Un tempo, si sa, era usanza sposarsi prestissimo, a 15, 16 anni, tanto è vero che in dialetto – mi spiega la mia preziosa guida naturalistica– si soleva dire: “Fimmina a 18 anni o a spusi o a scanni”.
Quando una ragazza in età di matrimonio decideva di metter su famiglia, lanciava un segnale chiaro ai rampanti giovani di paese. Bastava che la stessa raccogliesse il fiore tipico del mese di maggio e lo fissasse dietro l’orecchio, tra i capelli, per manifestare, in maniera silenziosa ma chiara, la propria disponibilità alla sacra unione. Era cioè pronta a compiere il gran passo.

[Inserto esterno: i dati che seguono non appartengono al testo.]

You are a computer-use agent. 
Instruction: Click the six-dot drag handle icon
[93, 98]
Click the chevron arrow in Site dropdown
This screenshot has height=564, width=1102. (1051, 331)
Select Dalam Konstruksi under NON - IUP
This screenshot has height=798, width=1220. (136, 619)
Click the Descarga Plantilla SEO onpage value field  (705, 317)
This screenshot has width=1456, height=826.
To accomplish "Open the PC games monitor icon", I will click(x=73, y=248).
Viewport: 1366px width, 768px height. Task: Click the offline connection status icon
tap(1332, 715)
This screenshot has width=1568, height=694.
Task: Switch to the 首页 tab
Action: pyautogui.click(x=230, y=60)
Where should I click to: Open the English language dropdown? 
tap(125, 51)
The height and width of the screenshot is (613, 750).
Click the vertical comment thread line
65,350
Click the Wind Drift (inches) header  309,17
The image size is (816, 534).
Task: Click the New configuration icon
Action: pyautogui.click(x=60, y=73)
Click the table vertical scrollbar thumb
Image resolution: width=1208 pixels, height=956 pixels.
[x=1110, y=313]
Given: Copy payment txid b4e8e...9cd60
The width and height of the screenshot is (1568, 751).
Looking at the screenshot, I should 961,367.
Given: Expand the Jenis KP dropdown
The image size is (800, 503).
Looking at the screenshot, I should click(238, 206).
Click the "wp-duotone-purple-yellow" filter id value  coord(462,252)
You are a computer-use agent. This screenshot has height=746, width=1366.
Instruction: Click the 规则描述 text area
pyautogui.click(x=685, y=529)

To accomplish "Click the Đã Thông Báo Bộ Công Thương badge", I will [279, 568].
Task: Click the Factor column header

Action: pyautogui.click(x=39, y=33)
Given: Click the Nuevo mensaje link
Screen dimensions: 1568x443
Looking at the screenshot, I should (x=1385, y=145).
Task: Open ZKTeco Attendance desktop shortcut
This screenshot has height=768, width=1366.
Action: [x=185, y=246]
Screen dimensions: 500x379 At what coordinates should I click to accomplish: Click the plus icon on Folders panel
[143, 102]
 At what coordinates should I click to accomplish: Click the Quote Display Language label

A questo punto se un ragazzo si fosse mostrato interessato all’affaire amoroso, per tutta risposta, si sarebbe premurato di adagiare un fiore della stessa specie davanti alla porta di casa o alla finestra della gentil donzella. Se poi a lei il ragazzo piaceva, la domenica a messa infilava al dito “u nieddu nfilamuri“, ovvero la scabbiosa marittima, un fiore selvatico attorcigliato a ricordare la forma di un anello.
Ai giorni nostri questa usanza sembra quasi un’assurda leggenda metropolitana. Com’era possibile che l’amore trionfasse tra sguardi e petali non possiamo forse pienamente comprenderlo… ma poco importa. L’immagine è di suo così poetica che, “comu fu e comu nun fu”, il corteggiamento tra gesti, simbologia, colori e note profumate, ha dato vita a infinite e romanticissime storie. Non a caso un proverbio antichissimo recita ancor ora: “Ogni fiore è segno d’amore“.